Saved data entries
○ ○ ○

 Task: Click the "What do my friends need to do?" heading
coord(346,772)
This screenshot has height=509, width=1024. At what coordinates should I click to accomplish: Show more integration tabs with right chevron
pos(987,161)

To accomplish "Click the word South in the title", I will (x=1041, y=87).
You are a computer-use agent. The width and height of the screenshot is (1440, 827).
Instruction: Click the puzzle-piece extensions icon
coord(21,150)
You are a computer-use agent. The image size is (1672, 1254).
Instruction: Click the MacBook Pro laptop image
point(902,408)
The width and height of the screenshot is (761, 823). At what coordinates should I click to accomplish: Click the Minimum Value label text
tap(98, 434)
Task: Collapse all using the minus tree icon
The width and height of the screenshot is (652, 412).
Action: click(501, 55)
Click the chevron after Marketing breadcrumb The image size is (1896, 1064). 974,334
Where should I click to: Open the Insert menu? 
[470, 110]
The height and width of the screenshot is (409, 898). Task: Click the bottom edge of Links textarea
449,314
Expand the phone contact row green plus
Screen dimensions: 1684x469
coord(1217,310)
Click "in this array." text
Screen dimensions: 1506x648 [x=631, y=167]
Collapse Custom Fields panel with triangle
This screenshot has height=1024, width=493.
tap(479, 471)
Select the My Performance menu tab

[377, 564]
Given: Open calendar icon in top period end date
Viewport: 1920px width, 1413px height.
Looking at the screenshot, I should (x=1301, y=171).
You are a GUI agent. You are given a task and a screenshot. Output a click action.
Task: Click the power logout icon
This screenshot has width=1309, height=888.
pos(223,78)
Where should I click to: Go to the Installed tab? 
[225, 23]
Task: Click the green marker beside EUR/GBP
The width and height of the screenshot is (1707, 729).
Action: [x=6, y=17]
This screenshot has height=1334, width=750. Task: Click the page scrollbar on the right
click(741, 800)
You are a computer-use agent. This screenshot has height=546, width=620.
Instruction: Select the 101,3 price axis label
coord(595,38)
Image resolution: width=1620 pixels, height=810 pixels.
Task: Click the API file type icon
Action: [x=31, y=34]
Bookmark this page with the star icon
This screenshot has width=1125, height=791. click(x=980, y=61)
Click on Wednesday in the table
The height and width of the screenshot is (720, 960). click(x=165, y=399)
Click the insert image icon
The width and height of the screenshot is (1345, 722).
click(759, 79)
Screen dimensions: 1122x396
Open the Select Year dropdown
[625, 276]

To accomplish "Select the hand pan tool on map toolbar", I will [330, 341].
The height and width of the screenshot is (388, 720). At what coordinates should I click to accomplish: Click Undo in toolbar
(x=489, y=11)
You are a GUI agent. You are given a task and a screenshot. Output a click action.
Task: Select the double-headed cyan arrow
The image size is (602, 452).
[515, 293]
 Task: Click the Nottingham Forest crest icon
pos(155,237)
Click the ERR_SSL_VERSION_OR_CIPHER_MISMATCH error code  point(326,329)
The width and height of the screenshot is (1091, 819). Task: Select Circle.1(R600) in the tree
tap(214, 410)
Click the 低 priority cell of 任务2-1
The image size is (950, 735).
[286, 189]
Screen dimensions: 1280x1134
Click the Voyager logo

○ ○ ○

#### Goal of the exercise
Counting every line of the records above that has the word "agent", state the total and give nothing besides it.

#### Exercise answer
5